Raisin (grape) scientifically is known as Vitus vinifera and they are made from dehydrating grapes in a process that either involves the heat of the sun or a mechanical process of oven drying. Sultana, Malaga, Monukka, Zante Currant, Muscat and Thompson seedless are among the most popular types of raisins. The are size of small pebbles and have wrinkled skins surrounding with chewy flesh that tastes like a burst of sugary sweetness.
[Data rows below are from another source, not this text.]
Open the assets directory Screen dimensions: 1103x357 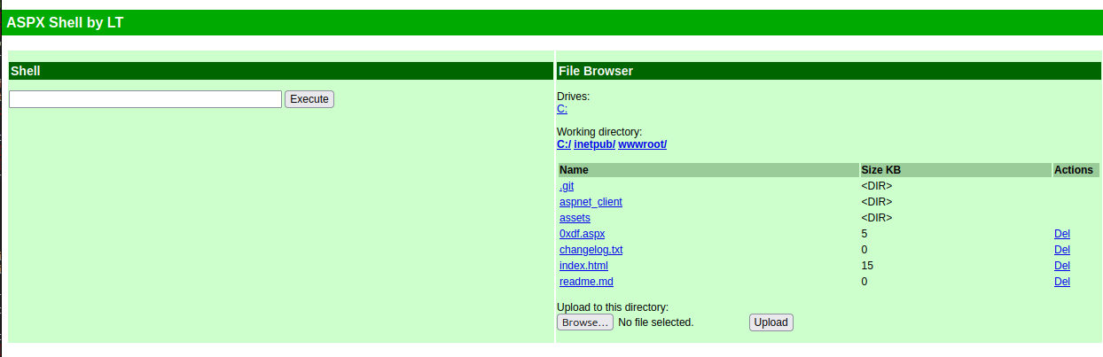(x=575, y=218)
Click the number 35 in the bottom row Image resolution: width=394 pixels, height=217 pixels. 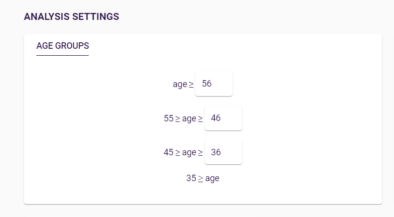click(191, 178)
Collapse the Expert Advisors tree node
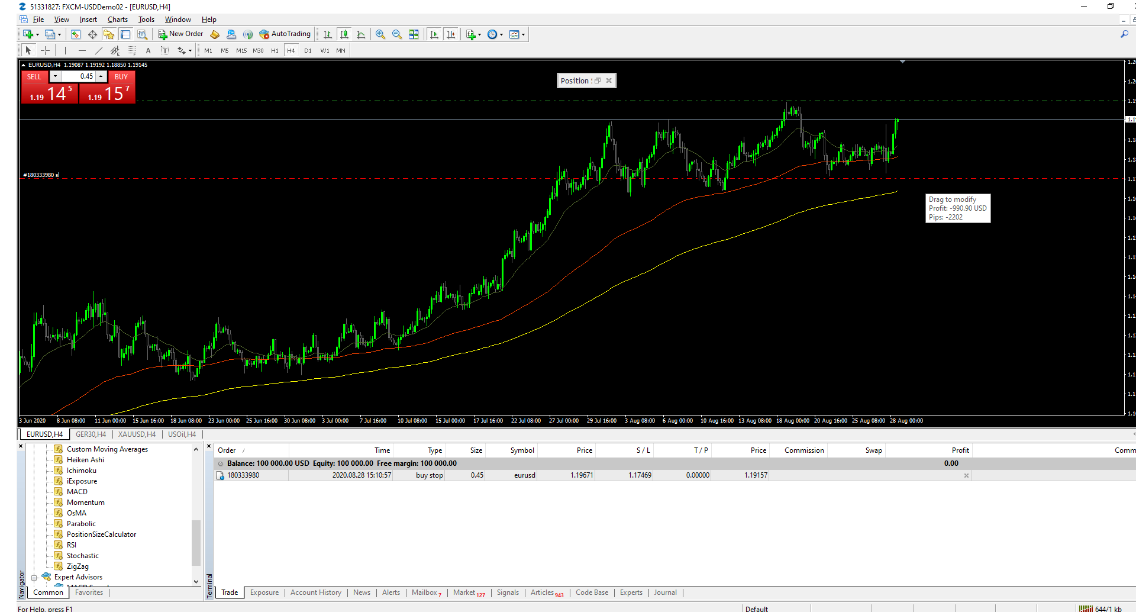 (x=34, y=578)
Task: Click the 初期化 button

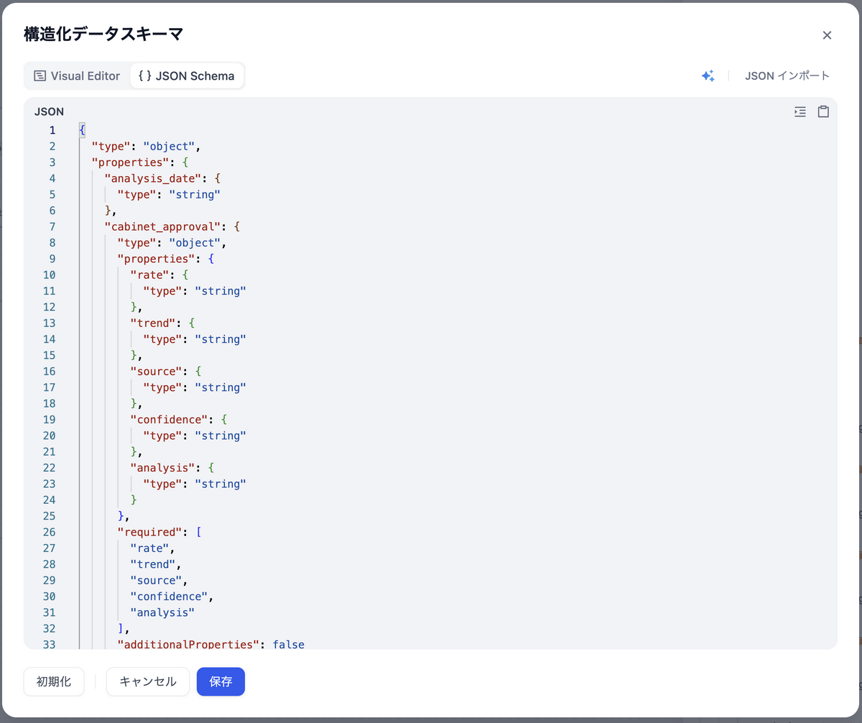Action: coord(53,681)
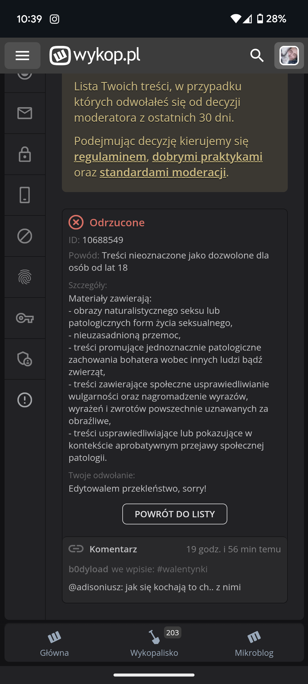
Task: Open the blocked list circle-slash icon
Action: tap(25, 236)
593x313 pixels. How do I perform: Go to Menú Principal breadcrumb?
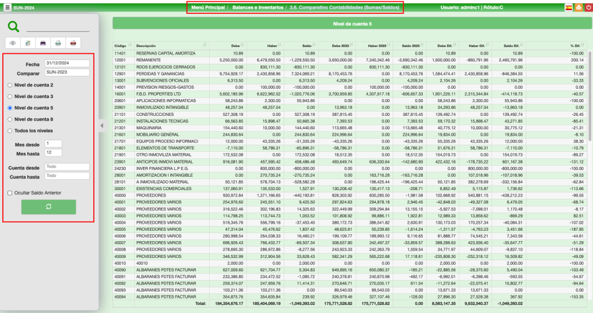tap(207, 8)
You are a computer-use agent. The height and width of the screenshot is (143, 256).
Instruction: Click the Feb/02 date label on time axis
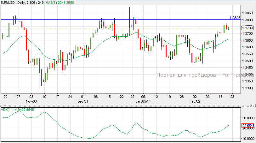195,102
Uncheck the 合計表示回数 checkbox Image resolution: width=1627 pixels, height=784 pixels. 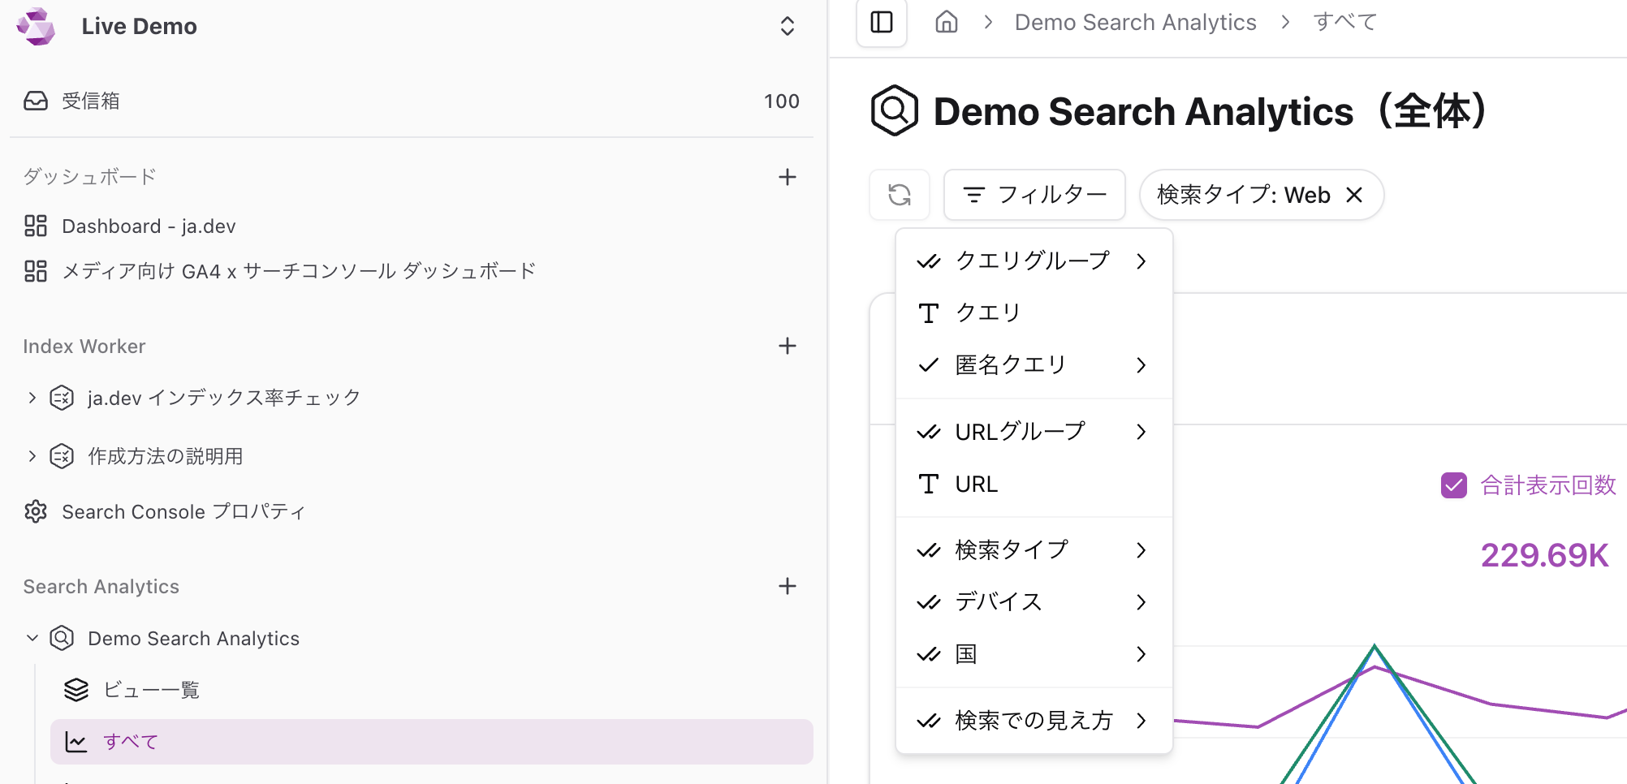click(x=1453, y=485)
While the colors of raisins vary, they are generally a deep brown color, oftentimes with hints of a purple hue.
Long since ancient times the drying of grapes into raisins has been practiced and they were produced in Persia and Egypt as early as 2000 BC. Prehistoric times show that raisins were consumed and used as decorations in the Mediterranean region of Europe during that ear. Ancient Romans had highly prized the raisins coz they adorned their places of worship and used them as barter currency and as prizes for the winners of sporting events. In addition the raisins were an integral item on the menus at Bacchanalian feasts. The practice of drying of grapes into raisins started from ancient Rome and subsequently spread throughout the world.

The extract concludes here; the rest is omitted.